Bugzilla – Bug 12393
Add "allow-popups" for iframe@sandbox
Last modified: 2012-04-20 05:20:11 UTC
There's currently no way for a sandboxed iframe to generate popups (which for some mashup scenarios, may be valid). We should add an "allow-popups" token for the sandbox attribute.
When set, window.open(), showModalDialog() , and links with target=_blank would be allowed. However, the newly created browsing contexts should inherit the sandbox restrictions of the context from which the popup was created.
Makes sense to me.
target="_blank" works fine, as far as I can tell, even in sandboxed iframes.
What's the use case for sandbox content being allowed to script pop-ups?
(by "works fine", I mean that the UA has the option of letting the user indicate that the link should work normally)

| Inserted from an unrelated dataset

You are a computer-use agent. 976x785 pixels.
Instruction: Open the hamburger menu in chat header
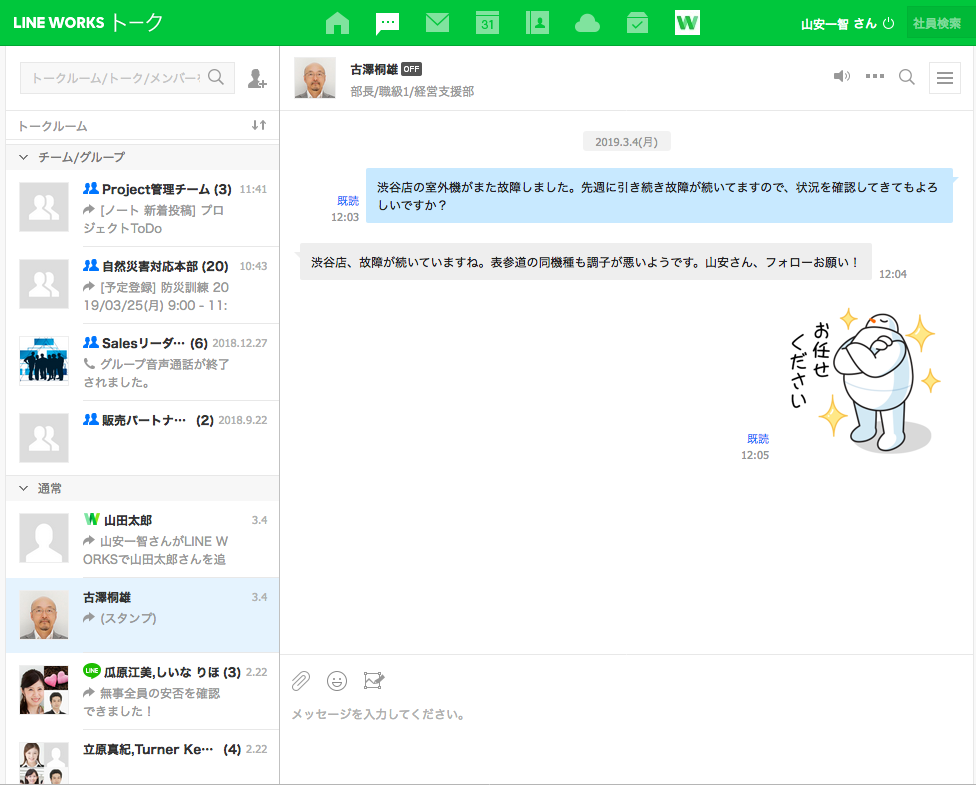(945, 77)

Without a clear understanding of the use cases, I think we're better off delaying this until this feature is better understood. In particular, the idea of having sandboxing flags on a top-level browsing context is somewhat scary.
Marking LATER for now; I'll reopen this when sandbox="" is more widely implemented.
Reopening this as sandbox="" is now more widely implemented (IE10 Platform Preview 2). :-)
IE10 PPB2 includes a vendor prefixed implementation of allow-popups. Here's one good use case:
A site sandboxes a maps widget. The maps widget offers options to launch a popup for a larger map or for finding directions.
By default in both Chrome and IE10, the popups are blocked. Using allow-popups enables the control to work as expected while still sandboxing the widget in the other ways.
Demo: http://ie.microsoft.com/testdrive/HTML5/sandbox/Default.html (click Controlling Popups)
mass-move component to LC1
IE10 hasn't even shipped, so that really doesn't count as "widely implemented" yet! I meant when it's widely-enough implemented that people are able to rely on it at all.
The experience with IE10 will be helpful in informing the specification. It'll be interesting to see how people use the feature.
Reopening based on existence of multiple implementations.
See also specifically this comment: https://bugs.webkit.org/show_bug.cgi?id=66505#c1
Another subtly is whether the sandbox flags get applied to the main frame of the popup or to the document (i.e., whether subsequent documents that inhabit the frame are sandboxed). WebKit applies the sandbox bits to the frame so that future documents in that frame also are sandboxed.
If the user navigates via the browser's location bar, the bits a cleared because the new document is loaded into a "new" frame.
(In reply to comment #11)
> Another subtly is whether the sandbox flags get applied to the main frame of
> the popup or to the document (i.e., whether subsequent documents that inhabit
> the frame are sandboxed). WebKit applies the sandbox bits to the frame so that
> future documents in that frame also are sandboxed.
> If the user navigates via the browser's location bar, the bits a cleared
> because the new document is loaded into a "new" frame.
IE10 follows a similar design. Navigations from within the page with CSP (clicking a link, window.location=foo, window.open(foo,"_self"), etc.) persist the restrictions. However, if the user navigates with the address bar then the sandbox bits are cleared.
Child frames within a document with a CSP sandbox header also inherit those restrictions (in the same way a child frame of a sandboxed iframe inherit sandbox flags per HTML5).
That's slightly different from the discussion in public-web-security about CSP. IMHO, we should tackle the CSP issues separately.
(In reply to comment #13)
> That's slightly different from the discussion in public-web-security about CSP.
> IMHO, we should tackle the CSP issues separately.
Ack. I was still thinking about CSP when I wrote this--didn't mean to mix. My comment also applies to popups created from a sandboxed frame:
The popup inherits the same restrictions. Navigations from within the page continue to have the sandbox restrictions. User navigations from the address bar clear the restrictions.
Child frames within the popups also inherit the sandbox restrictions (same way as child frames in the sandbox iframe).
At the present time, we have a single change proposal:
This change proposal is not to be applied until and unless we determine that there is consensus on this proposal.
If anyone in the working group disagrees with that proposal, we request that they submit an Alternate or Counter Proposal by December 10, 2011:
*** Bug 15236 has been marked as a duplicate of this bug. ***
Done (with some minor tweaks — one based on discussions with Adrian on IM, to still allow UAs to have UI that overrides sandboxing; some minor tweaks to how the speccing works to work in the framework we have post-CSP refactoring; and a tweak to handle one place that the CP forgot to fix, namely the navigation algorithm).